__What the task asks__:
All of the records below must be output exactly, with no pictures carried over.

[Items from a data source]
►

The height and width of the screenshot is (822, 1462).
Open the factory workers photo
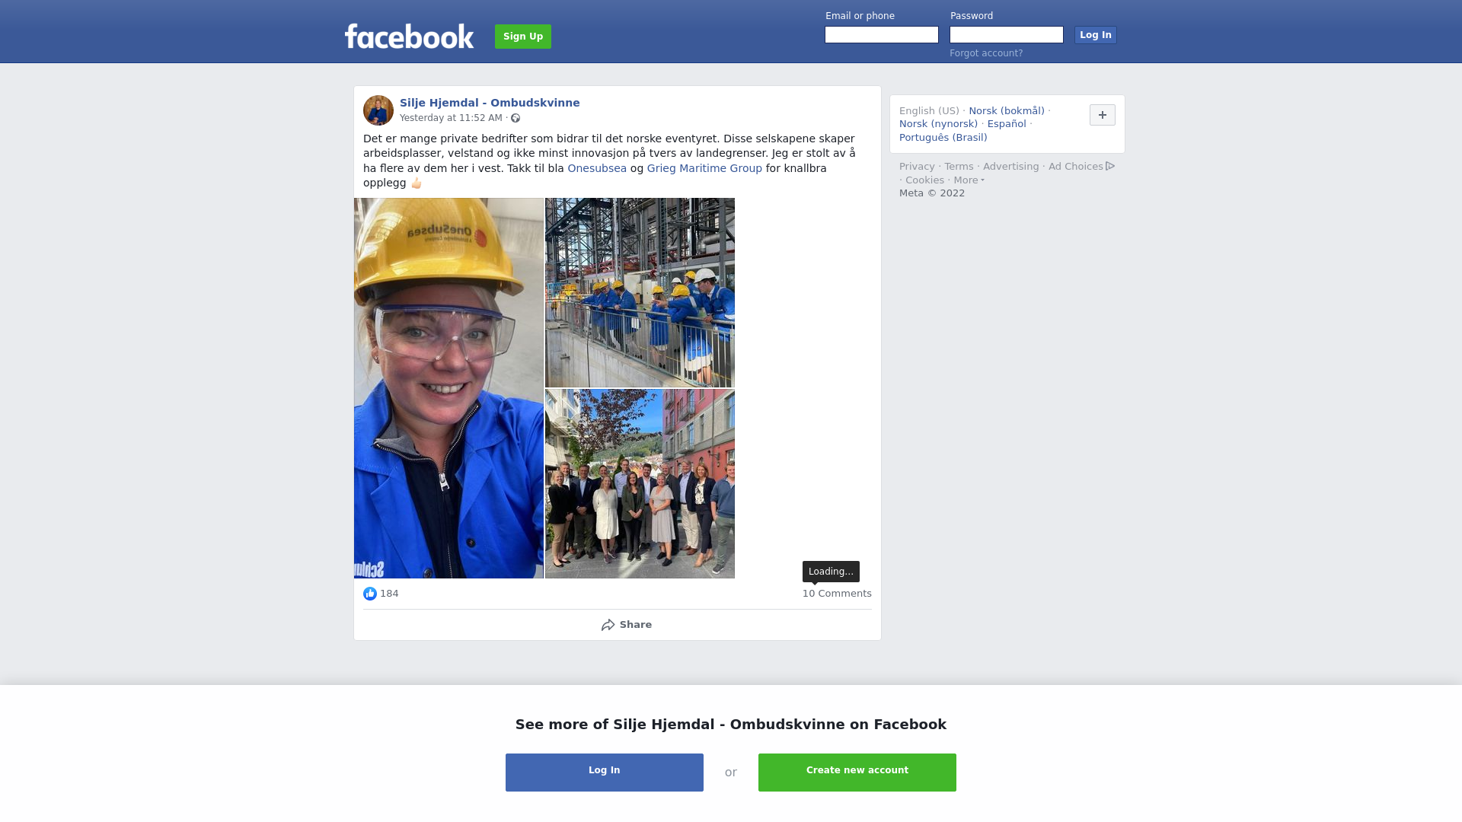[640, 293]
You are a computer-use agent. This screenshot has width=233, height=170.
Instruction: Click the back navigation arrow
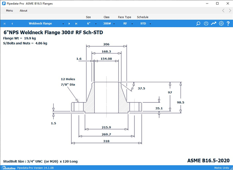coord(223,10)
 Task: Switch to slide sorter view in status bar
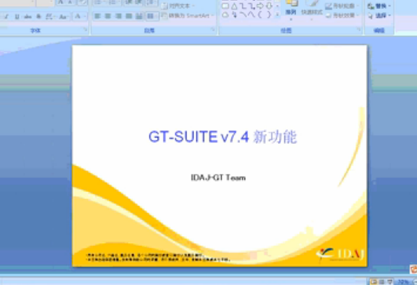[x=381, y=282]
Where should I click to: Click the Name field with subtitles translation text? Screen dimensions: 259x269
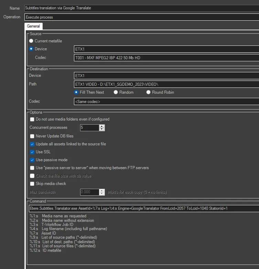(141, 8)
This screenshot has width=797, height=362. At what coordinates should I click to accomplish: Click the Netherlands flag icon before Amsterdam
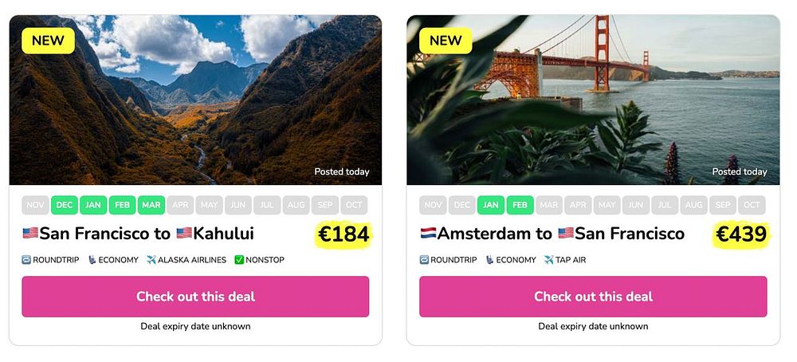(428, 234)
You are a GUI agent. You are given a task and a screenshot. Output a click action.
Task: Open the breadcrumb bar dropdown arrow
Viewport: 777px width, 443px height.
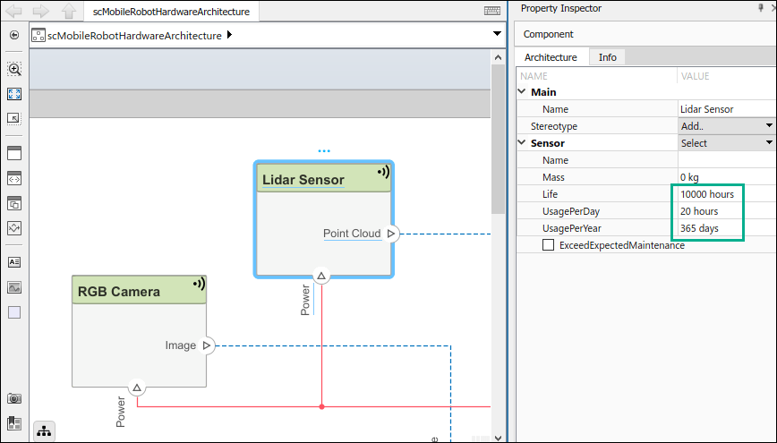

◄

__Exercise result__:
The height and width of the screenshot is (822, 1462).
Open the factory workers photo
[640, 293]
You are a computer-use agent. This screenshot has width=233, height=170.
Instruction: Click the back navigation arrow
coord(223,10)
 Task: Switch to slide sorter view in status bar
[x=381, y=282]
Where should I click to: Click the Name field with subtitles translation text? Screen dimensions: 259x269
(141, 8)
This screenshot has width=797, height=362. At what coordinates should I click to accomplish: Click the Netherlands flag icon before Amsterdam
(428, 234)
You are a GUI agent. You are given a task and a screenshot. Output a click action.
Task: Open the breadcrumb bar dropdown arrow
Viewport: 777px width, 443px height.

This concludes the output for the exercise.